## What you should do
Using the data beneath this instruction, retype only the lines from the one that contains "Viewport: 913px width, 663px" down to the one that contains "Click the Memecoin", both included, exactly as they appear.

Dataset entries:
◆ ◆ ◆ ◆ ◆ ◆ ◆

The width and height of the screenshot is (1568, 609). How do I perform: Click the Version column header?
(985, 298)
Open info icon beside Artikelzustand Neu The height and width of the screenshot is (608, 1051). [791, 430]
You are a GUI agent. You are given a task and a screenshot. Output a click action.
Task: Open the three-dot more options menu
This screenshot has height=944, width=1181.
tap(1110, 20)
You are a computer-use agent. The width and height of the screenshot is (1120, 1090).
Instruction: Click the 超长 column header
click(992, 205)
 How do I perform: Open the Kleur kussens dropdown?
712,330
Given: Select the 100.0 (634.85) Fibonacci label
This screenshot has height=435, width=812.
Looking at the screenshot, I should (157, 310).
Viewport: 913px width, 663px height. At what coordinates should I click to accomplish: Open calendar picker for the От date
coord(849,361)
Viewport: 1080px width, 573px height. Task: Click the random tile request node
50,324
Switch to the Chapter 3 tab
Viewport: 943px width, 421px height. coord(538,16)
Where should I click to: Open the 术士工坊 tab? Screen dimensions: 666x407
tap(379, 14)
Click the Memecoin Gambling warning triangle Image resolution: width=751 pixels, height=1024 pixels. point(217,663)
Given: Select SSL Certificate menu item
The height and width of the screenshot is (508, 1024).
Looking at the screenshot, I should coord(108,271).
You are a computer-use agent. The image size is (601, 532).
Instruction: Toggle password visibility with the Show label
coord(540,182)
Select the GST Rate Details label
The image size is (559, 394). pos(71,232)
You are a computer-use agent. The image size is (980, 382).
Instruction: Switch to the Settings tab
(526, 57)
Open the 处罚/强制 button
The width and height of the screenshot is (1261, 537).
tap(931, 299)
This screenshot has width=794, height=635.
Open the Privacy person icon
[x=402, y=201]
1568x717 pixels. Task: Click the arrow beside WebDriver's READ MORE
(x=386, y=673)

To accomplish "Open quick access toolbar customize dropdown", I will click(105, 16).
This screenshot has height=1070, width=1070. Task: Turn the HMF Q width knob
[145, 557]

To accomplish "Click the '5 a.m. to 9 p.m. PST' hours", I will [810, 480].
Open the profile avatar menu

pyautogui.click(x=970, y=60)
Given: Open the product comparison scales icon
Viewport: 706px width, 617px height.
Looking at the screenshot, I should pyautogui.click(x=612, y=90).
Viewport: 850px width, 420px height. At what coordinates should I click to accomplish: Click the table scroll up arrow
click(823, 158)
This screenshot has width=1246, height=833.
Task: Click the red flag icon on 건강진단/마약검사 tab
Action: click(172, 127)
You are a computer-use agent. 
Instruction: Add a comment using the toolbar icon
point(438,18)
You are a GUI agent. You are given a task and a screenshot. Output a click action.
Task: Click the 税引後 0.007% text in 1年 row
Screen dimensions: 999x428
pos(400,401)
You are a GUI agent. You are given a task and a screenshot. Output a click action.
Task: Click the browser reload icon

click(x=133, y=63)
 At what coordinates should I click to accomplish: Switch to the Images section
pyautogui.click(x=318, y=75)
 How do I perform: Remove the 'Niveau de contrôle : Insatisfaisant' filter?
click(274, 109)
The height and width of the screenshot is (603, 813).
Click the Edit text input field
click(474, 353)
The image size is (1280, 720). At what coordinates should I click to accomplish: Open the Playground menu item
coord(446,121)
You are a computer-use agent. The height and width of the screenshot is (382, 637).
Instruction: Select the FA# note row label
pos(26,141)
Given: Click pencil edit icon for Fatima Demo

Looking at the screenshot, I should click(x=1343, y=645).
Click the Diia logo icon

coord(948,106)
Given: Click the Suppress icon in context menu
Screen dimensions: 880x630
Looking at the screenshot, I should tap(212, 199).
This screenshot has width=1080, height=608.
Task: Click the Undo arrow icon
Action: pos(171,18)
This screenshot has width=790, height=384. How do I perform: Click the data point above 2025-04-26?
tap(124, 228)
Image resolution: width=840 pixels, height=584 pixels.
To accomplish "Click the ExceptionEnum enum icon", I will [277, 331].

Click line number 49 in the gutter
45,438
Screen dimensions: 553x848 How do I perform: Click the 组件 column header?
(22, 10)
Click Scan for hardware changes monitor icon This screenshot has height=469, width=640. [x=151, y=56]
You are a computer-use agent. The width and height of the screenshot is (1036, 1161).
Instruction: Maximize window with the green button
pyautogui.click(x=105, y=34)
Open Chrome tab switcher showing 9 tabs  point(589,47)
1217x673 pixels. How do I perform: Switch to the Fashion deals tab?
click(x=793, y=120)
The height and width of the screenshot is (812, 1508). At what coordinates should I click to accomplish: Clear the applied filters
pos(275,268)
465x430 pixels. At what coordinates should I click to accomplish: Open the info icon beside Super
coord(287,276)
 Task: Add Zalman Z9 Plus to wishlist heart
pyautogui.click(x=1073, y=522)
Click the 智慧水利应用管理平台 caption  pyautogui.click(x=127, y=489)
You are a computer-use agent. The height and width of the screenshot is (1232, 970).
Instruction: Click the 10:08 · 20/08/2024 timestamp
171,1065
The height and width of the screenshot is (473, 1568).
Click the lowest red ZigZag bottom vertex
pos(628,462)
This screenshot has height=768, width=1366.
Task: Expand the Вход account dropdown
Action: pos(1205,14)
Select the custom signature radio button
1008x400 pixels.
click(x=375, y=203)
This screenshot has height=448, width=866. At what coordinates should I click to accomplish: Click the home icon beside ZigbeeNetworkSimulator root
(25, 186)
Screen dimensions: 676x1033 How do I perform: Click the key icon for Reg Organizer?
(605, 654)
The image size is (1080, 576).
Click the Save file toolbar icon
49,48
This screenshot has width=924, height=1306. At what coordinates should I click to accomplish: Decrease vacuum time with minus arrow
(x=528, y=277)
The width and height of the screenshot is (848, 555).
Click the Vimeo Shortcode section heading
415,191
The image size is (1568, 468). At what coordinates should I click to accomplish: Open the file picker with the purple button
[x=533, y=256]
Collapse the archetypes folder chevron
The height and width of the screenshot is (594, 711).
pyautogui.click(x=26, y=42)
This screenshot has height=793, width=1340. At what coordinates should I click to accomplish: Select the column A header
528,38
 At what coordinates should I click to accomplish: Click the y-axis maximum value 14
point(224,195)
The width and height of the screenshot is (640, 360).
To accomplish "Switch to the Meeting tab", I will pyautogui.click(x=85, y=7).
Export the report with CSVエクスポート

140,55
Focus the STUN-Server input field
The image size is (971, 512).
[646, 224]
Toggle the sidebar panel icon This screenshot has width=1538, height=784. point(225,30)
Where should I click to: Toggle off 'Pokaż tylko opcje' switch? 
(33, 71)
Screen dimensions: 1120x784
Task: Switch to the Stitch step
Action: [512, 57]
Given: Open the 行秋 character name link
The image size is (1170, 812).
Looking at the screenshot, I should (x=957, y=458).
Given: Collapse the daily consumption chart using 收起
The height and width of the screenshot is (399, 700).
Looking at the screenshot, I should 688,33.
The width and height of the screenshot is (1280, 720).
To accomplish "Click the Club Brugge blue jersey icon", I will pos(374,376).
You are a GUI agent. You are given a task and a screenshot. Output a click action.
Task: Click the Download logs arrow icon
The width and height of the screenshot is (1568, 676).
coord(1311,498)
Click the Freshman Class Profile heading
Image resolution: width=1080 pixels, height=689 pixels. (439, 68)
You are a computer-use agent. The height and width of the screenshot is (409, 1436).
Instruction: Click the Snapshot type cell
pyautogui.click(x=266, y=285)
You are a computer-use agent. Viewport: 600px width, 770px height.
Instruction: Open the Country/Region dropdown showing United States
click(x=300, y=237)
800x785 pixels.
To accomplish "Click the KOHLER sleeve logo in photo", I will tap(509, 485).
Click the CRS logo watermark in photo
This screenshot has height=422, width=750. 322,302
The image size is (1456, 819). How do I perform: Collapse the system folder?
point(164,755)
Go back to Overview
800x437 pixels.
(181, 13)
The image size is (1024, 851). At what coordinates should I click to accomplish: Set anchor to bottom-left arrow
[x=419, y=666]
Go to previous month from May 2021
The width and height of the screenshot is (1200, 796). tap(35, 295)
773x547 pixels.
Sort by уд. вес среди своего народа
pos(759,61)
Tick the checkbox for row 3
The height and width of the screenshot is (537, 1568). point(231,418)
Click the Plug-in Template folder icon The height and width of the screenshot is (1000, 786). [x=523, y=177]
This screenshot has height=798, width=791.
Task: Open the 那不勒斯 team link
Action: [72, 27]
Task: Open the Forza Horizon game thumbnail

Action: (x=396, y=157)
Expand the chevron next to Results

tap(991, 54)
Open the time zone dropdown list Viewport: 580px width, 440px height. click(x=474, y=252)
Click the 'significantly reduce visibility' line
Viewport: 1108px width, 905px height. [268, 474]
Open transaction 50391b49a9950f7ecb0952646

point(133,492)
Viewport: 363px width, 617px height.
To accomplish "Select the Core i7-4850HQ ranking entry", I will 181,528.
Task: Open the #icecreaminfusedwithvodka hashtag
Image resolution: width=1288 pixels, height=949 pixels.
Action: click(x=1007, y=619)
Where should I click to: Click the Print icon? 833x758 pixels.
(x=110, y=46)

◆ ◆ ◆ ◆ ◆ ◆ ◆

## Solution to this exercise
Viewport: 913px width, 663px height. At what coordinates should I click to accomplish: Open calendar picker for the От date
coord(849,361)
Viewport: 1080px width, 573px height. Task: Click the random tile request node
50,324
Switch to the Chapter 3 tab
Viewport: 943px width, 421px height. coord(538,16)
Where should I click to: Open the 术士工坊 tab? Screen dimensions: 666x407
tap(379, 14)
Click the Memecoin Gambling warning triangle Image resolution: width=751 pixels, height=1024 pixels. point(217,663)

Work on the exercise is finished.